Nach dem Fund des Gefechtskopfs eines sowjetischen Panzerabwehrgeschosses in Pforzheim wird wegen des Verdachts des Verstoßes gegen das Kriegswaffenkontrollgesetz ermittelt. Wie ein Polizeisprecher auf Anfrage sagte, laufe das Verfahren zunächst gegen Unbekannt. Das Geschoss war am 11. September von einem Spaziergänger am Ufer der Nagold entdeckt und noch am selben Tag vom Kampfmittelbeseitigungsdienst gesprengt und unschädlich gemacht worden. Umliegende Häuser wurden evakuiert, 40 Menschen mussten vorübergehend ihre Wohnungen verlassen.
Nach Angaben der Kampfmittelexperten beim Regierungspräsidium Stuttgart war der scharfe Gefechtskopf der Panzerabwehrwaffe RPG-2 vollständig. Es fehlte lediglich das Abschussrohr. Wie das Geschoss ans Flussufer nach Pforzheim kam, ist nicht bekannt. »Der Gegenstand könnte irgendwann mal angeschwemmt worden sein«, mutmaßte ein Polizeisprecher. Einen konkreten Tatverdacht gebe es nicht; dass etwas nicht mit rechten Dingen zuging, wird angenommen.
Das Kampfmittel lag nach Einschätzung der Experten wohl längere Zeit im Wasser. Es sei äußerlich gut erhalten gewesen, vorne aber deformiert. Da es nicht transportsicher war, wurde es vor Ort gesprengt.

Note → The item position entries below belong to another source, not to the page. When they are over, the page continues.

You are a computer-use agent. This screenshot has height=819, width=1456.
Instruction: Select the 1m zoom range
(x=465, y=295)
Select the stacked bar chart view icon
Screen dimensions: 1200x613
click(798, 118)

Zunächst war die Stadt davon ausgegangen, dass es sich um einen Blindgänger aus dem Zweiten Weltkrieg handelt. Waren doch am 23. Februar 1945 bei einem Angriff der alliierten Luftstreitkräfte 1575 Tonnen Bomben abgeworfen worden, darunter Spreng- und Brandbomben sowie Luftminen. Große Teile Pforzheims wurden in 20 Minuten in Schutt und Asche gelegt, mindestens 17 600 Menschen starben. Doch die Bomber kamen von der britischen Royal Air Force. Sowjetische Kräfte waren an der Bombardierung Pforzheims nicht beteiligt.
Untersuchungen des gefundenen Gefechtskopfs weisen auf eine spätere Produktion hin. »Es handelt sich definitiv um ein Nachkriegsmodell«, sagte ein Spezialist des Kampfmittelbeseitigungsdienstes den »Badischen Neuesten Nachrichten« (BNN). »Ob ihn jemand irgendwo von einem Truppenübungsplatz mitgenommen und dann verschossen hat - wir können nicht sagen, wie er dorthin kam«, zitiert die BNN den Experten. Funde sowjetischer oder russischer Kampfmittel sind in Baden-Württemberg demnach sehr selten.